ENTRIES PROVIDED:
◇ ◇ ◇

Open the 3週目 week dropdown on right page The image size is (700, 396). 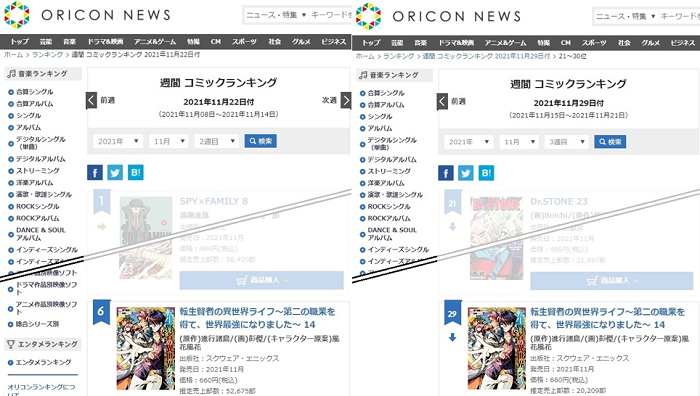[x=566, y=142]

◇ ◇ ◇

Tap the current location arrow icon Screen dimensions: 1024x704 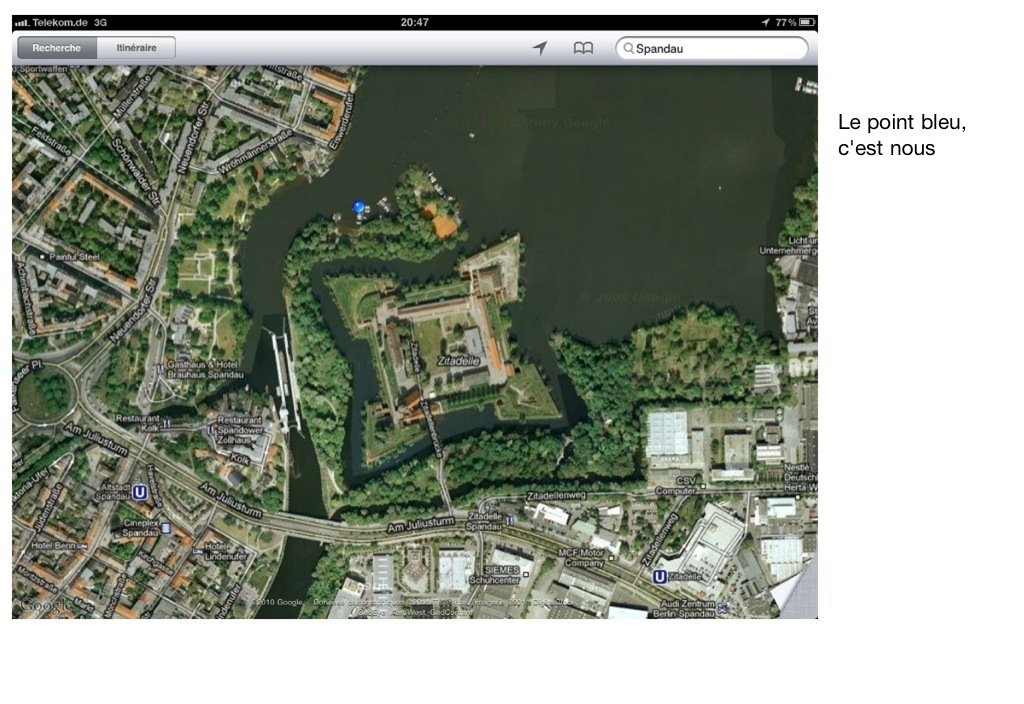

◇ ◇ ◇

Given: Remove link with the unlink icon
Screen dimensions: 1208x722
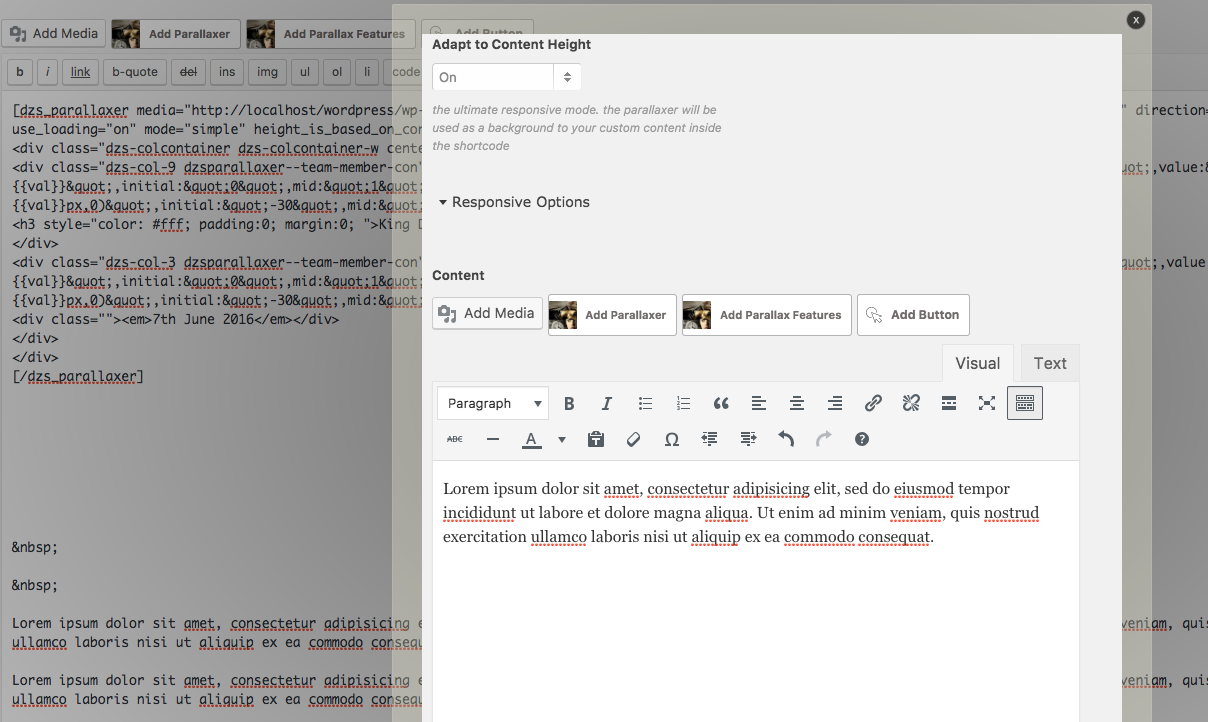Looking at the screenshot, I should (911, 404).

◇ ◇ ◇

INSTRUCTIONS FOR THE TASK:
Reproduce the records word for word, beginning at the line that contains "Given: Remove link with the unlink icon" and ending after the line that contains "Looking at the". Leave the pictures out of your answer.

WRITTEN REPLY:
Given: Remove link with the unlink icon
Screen dimensions: 1208x722
Looking at the screenshot, I should (911, 404).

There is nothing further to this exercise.